Work to do:
Reproduce the items word for word, from the line that contains "The width and height of the screenshot is (477, 272)." through the line that contains "Action: point(400,355)", including both of those lines, and omit the pictures from your answer.

— start of Input for this task —

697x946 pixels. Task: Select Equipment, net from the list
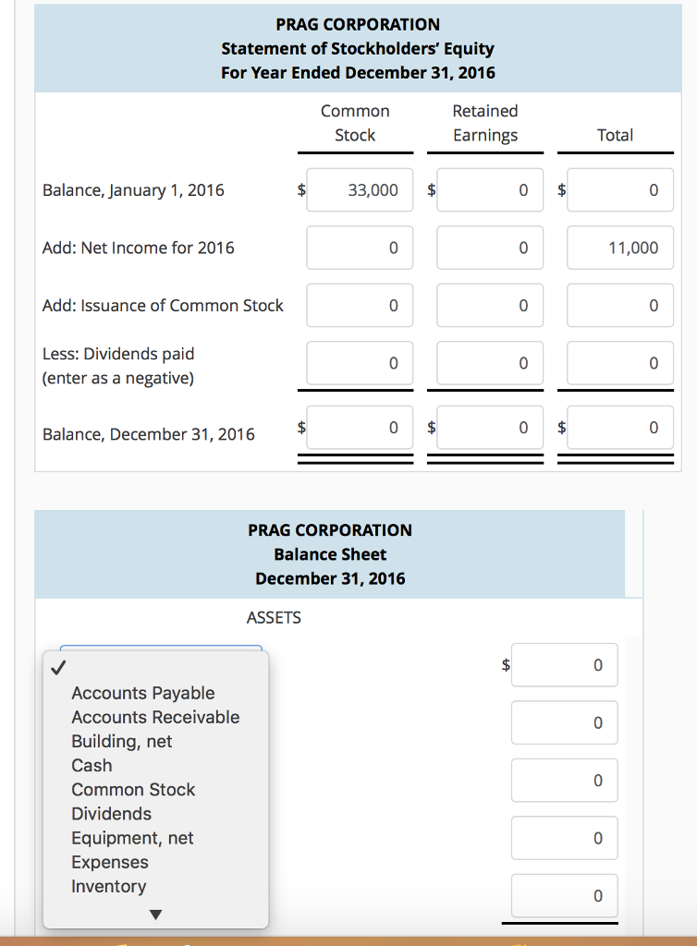(133, 837)

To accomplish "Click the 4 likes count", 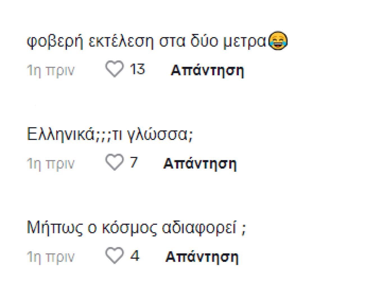I will pos(135,256).
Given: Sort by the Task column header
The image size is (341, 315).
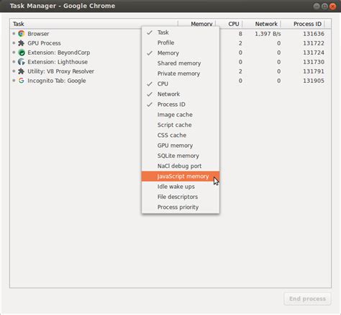Looking at the screenshot, I should [19, 24].
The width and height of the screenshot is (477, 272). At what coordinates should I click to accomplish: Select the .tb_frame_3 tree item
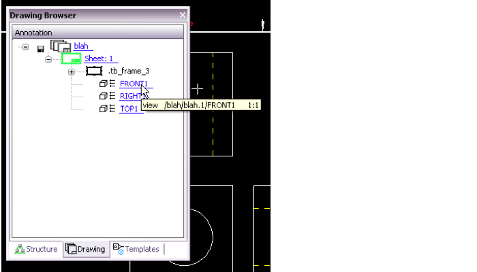[129, 71]
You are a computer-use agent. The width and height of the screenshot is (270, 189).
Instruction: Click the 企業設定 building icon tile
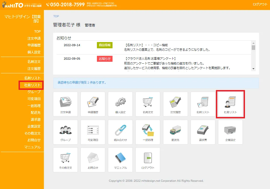pos(230,132)
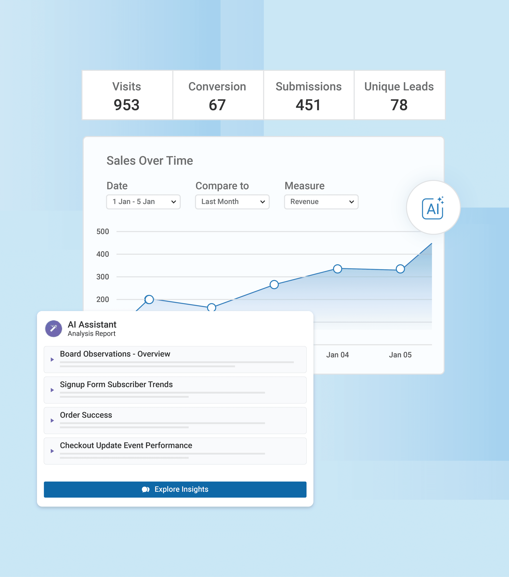Image resolution: width=509 pixels, height=577 pixels.
Task: Click the Jan 05 axis label
Action: point(400,355)
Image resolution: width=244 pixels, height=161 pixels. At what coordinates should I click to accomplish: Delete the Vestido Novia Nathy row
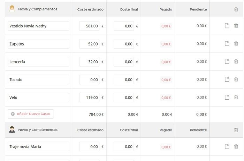click(236, 26)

— end of Input for this task —

Reply:
The width and height of the screenshot is (477, 272). At what coordinates should I click to accomplish: Select the .tb_frame_3 tree item
[129, 71]
You are a computer-use agent. The width and height of the screenshot is (270, 189).
Instruction: Click the 企業設定 building icon tile
pos(230,132)
Image resolution: width=509 pixels, height=577 pixels.
Task: Click the Jan 05 axis label
Action: point(400,355)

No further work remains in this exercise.